We Love God!

God: "I looked for someone to take a stand for me, and stand in the gap" (Ezekiel 22:30)

We must always insist that there is nothing we can do of ourselves to merit salvation. Salvation is “by grace…through faith” (Eph. 2:8). But when we accept His gift of salvation by faith we must know what this gift includes. We must know that it includes following Jesus as Lord. Otherwise people will think they have been tricked into accepting a way without being told what that way is. It is the grace of God that enables us to follow this way. It is all of grace. But it is a way in which sin is left behind and a righteous life is taken on. And when people accept that salvation that Christ offers, they must know that this is what they are accepting. Otherwise they would not be putting their faith in the Jesus of the Bible.
Ajith Fernando

Surely Paul could have made the gospel more palatable – and less dangerous – by saying it was about something else. Something cleaner and less ridiculous than the cross. Something more glorious. Less disgusting. He didn’t do that, though. “I decided,” Paul said, “to know nothing among you except Jesus Christ and Him crucified” (1 Cor. 2:2).
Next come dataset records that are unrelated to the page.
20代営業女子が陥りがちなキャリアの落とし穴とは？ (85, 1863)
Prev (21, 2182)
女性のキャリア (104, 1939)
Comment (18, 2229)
In the face of the worst cultural prejudice imaginable, he fixed the entire gospel squarely and immovably on the fact that Jesus was tacked to a stauros and left to die. If he had been trying to find a surefire way to turn first-century people off from his “good news,” he couldn’t have done better than that! So why did he do it? It’s simple. He did it because he knew that leaving the cross out, or running past it with a glance, or making it peripheral to the gospel, or allowing anything else to displace it at the center of the gospel would make it, finally, no gospel at all.